Overview of NVIDIA NIM for Image OCR#

NVIDIA NeMo™ Retriever NIM APIs provide easy access to state-of-the-art models designed to be core building blocks for enterprise semantic search applications – delivering accuracy, scalability, and real-time information retrieval. These NIM microservices enable developers to build powerful AI-driven extraction and retrieval pipelines that parse, process and connect multimodal data to generative applications.

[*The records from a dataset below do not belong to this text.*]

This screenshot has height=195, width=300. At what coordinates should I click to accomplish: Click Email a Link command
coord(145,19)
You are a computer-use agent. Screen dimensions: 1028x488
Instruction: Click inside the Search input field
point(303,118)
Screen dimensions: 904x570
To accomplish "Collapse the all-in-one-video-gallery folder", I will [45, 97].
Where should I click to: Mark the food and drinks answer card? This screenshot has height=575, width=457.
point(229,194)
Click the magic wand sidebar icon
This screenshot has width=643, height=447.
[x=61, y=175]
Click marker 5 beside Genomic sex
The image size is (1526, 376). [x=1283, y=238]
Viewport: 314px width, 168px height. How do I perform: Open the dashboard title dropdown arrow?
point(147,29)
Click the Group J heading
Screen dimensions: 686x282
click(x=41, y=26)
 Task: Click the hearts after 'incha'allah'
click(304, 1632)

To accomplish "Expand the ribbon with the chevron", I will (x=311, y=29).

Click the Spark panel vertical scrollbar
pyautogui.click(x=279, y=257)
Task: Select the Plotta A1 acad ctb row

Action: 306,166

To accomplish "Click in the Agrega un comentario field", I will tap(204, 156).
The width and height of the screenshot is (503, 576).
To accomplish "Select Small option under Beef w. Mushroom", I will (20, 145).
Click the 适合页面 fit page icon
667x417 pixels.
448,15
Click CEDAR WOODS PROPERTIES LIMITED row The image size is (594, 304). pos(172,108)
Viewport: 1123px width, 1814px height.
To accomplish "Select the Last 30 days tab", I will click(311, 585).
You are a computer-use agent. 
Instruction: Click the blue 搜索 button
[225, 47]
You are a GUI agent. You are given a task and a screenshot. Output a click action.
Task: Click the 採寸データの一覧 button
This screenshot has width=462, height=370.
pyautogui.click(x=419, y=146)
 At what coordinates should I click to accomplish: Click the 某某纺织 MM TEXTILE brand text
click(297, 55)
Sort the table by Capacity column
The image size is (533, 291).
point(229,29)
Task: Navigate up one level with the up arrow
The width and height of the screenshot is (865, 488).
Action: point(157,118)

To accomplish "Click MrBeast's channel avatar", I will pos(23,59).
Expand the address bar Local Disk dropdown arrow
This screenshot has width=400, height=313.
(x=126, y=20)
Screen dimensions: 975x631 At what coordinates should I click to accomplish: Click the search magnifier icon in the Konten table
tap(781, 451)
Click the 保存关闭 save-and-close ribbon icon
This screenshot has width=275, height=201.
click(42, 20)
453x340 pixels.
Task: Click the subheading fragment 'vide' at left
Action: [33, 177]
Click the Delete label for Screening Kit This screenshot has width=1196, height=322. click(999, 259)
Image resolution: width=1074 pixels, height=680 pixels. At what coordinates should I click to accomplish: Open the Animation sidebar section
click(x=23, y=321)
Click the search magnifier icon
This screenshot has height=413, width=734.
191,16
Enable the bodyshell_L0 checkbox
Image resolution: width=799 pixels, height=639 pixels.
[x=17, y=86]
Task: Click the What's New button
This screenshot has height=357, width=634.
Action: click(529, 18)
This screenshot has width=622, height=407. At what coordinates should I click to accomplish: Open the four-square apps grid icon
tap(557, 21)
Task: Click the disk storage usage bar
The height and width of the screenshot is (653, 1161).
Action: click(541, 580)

Built on the NVIDIA software platform, NeMo Retriever NIM microservices leverage NVIDIA® CUDA®, NVIDIA TensorRT™ and NVIDIA Triton™ Inference Server for out-of-the-box GPU acceleration, optimizing performance for large-scale AI workloads.

NeMo Retriever includes NIM microservices for creating advanced large-scale, multimodal extraction and retrieval pipelines, which is critical for generative AI applications like retrieval-augmented generation (RAG).

Extraction pipelines retrieve documents from external sources beyond the foundational model’s scope. The Image OCR NIM is an optical character recognition (OCR) microservice that extracts text from images. The PaddleOCR NIM microservices is designed to be used in tandem with the NeMo Retriever object detection NIM microservices for the purposes of extracting content from tables, charts, and infographics. With these microservices orchestrated, downstream retrieval augmented generation applications are now able to retrieve across text as well as other modalities.

The retrieval pipeline fetches relevant document data and generates responses during inference. The following NeMo Retriever microservices provide superior natural language processing and understanding, boosting retrieval performance.

  • Text Embedding NIM - Boosts text question-answering retrieval performance, providing high quality embeddings for many downstream NLP tasks.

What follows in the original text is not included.